COLOMBO, Nov 21, 2014 (EconomyNext) – Sri Lanka’s retail sector is likely to do better next year with a recovery in demand following reduced borrowing and electricity rates and a cut in value added tax (VAT), a rating report said.

"With improvement in their purchasing power, Sri Lankan consumers are increasingly looking to upgrade to new, more efficient consumer electronics and household white goods," Fitch Ratings said in a report on consumer durable retailers.

"Fitch believes that a recovery is likely for the consumer durables sector in Sri Lanka in 2015."

A few key players like Singer (Sri Lanka), rated A-(lka)/Stable, Abans Limited with a BBB+(lka)/Negative rating and Softlogic Holdings, dominate the market.

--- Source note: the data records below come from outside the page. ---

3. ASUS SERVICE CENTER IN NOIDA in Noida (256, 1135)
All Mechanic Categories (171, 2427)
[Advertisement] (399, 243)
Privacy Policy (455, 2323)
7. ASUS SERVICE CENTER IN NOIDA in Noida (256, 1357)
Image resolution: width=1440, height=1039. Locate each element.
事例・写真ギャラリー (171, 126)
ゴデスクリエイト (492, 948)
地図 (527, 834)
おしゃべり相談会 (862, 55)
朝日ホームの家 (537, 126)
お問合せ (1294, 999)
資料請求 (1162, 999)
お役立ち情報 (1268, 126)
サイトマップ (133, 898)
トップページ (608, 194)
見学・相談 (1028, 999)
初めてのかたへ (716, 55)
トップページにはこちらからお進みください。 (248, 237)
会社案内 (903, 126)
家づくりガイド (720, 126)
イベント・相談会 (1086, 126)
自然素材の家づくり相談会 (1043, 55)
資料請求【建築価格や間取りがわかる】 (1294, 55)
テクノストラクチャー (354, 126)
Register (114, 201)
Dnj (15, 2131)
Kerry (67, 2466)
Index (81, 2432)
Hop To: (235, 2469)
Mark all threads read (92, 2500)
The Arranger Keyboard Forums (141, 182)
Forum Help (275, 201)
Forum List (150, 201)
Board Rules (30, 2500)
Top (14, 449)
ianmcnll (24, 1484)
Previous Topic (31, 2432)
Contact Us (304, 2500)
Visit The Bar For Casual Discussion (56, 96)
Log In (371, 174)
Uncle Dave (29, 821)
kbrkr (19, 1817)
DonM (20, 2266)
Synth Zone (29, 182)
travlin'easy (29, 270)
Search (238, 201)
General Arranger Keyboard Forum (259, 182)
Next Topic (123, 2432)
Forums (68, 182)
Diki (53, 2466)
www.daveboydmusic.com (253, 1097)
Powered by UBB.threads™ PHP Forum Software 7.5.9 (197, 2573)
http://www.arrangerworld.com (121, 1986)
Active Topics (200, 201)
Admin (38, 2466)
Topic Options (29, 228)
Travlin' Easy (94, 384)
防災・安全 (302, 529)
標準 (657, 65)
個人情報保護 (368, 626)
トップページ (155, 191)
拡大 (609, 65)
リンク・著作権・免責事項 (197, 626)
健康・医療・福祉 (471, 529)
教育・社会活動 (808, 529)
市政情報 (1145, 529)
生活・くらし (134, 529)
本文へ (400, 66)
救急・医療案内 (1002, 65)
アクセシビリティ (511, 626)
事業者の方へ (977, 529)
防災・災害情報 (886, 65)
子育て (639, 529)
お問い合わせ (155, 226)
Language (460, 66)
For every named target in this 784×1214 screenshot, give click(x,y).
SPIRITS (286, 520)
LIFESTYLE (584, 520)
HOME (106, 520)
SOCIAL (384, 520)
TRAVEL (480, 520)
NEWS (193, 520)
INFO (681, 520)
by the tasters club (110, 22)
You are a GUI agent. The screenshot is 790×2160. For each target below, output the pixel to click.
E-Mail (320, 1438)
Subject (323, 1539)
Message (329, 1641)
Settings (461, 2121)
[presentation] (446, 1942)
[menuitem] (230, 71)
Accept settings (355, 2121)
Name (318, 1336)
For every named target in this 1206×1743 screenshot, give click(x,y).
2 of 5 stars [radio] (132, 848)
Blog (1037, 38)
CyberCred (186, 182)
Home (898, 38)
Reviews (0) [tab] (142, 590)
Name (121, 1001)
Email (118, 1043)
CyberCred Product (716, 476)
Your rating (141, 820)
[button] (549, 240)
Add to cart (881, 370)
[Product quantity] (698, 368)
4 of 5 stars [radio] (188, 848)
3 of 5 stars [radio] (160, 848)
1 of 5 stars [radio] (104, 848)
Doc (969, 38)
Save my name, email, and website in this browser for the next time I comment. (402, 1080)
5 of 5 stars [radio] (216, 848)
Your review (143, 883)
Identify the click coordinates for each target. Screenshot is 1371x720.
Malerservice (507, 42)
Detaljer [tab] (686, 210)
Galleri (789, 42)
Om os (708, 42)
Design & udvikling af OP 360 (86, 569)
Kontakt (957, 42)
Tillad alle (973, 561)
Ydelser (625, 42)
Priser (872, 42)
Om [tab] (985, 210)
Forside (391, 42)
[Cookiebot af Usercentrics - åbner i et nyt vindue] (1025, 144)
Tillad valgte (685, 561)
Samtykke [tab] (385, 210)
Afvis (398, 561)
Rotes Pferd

"These companies have strong brand portfolios and extensive distribution networks, which are hard to replicate given the investment required and brand equity of established players," said the report.

"This protects the existing players from competition to a certain extent."

Fitch Ratings said lower borrowing rates, reduced electricity tariffs and an upcoming cut in the VAT will create a more favourable environment for retailers of consumer durables in Sri Lanka in 2015.

It noted that demand for consumer electronics and white goods tend to be volatile across business cycles due to their non-essential nature and larger price tags.

"Fitch expects retailers of consumer durables to achieve modest revenue growth supported by increasing consumer purchasing power following a 25 percent reduction in domestic electricity tariffs from September 2014 and a cut in the VAT rate to 11 percent from 12 percent that will be implemented in 2015."

The consumer durables industry faced a challenging environment in 2013 due to pressure on disposable income and introduction of the VAT.

Fitch said retailers found it difficult to pass on higher costs to consumers leading to a negative impact on margins.

As a result, Fitch-rated retail corporates’ revenue grew only by two percent in the financial year ended 31 March 2014 against 11 percent in FY13.

"The sluggish demand also resulted in build-up of inventory, leading to higher working capital requirements," Fitch said.

"Higher working capital requirements coupled with lower profitability saw leverage of Fitch rated retail corporates deteriorate in 2014."

Retailers usually have high leverage as they borrow to finance their in-house hire purchase operations.

Fitch expects higher sales and better working capital structure to have a positive impact on the retailers’ leverage in 2015.